Autoimmune hemolytic anemia induced by anti-PD-1 therapy in metastatic melanoma.

Melanoma Res

aCrown Princess Mary Cancer Centre bBlood and Marrow Transplant Service, Department of Haematology cDepartment of Clinical Immunology and Allergy, Westmead Hospital dFaculty of Medicine, The University of Sydney eMelanoma Institute Australia fFaculty of Medicine and Health Sciences, Macquarie University, Sydney, New South Wales, Australia.

Published: April 2016

We report the occurrence of autoimmune hemolytic anemia in a patient receiving the anti-PD-1 monoclonal antibody, nivolumab, for metastatic melanoma in the presence of known red cell alloantibodies, despite having received prior ipilimumab without evidence of hemolysis.
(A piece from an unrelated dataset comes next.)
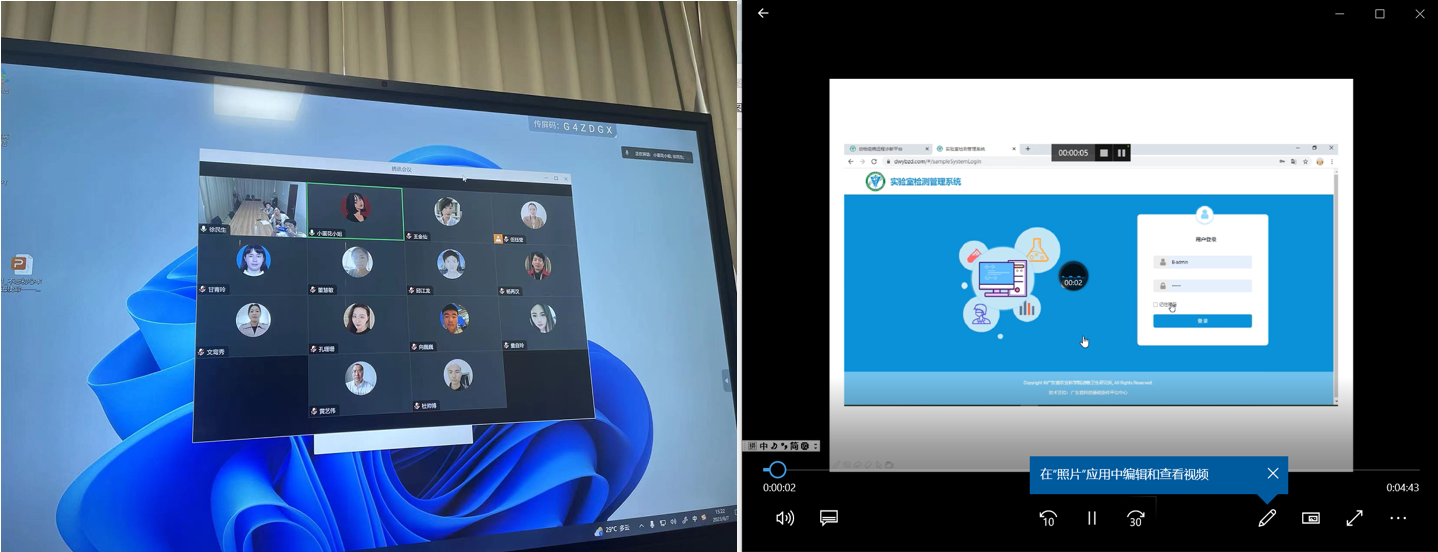The image size is (1438, 552).
Task: Mute the video with the volume icon
Action: pos(785,518)
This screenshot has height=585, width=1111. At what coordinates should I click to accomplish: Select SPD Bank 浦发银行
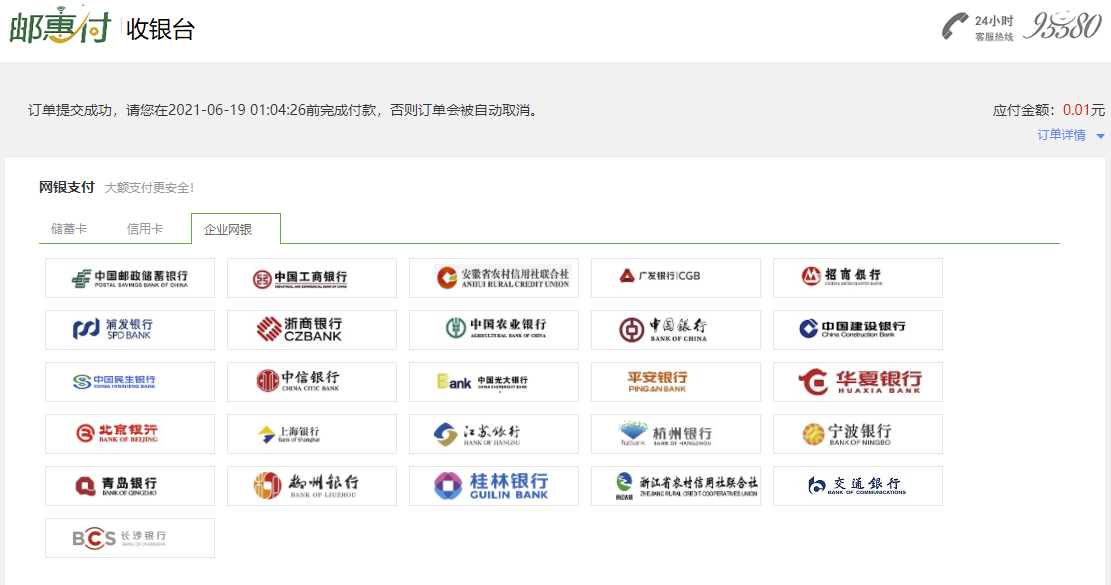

The patient had a history of multiple red cell alloantibodies and a positive direct antiglobulin test, identified at the time of a prior transfusion, which occurred before treatment with ipilimumab. The patient developed symptomatic warm autoimmune hemolytic anemia after four cycles of treatment with nivolumab. Clinical improvement was noted following cessation of the drug and treatment with corticosteroids. Given that there was no prior history of hemolysis, even during treatment with ipilimumab, we hypothesize that anti-PD-1 therapy disrupted peripheral tolerance, unmasking an underlying autoimmune predisposition.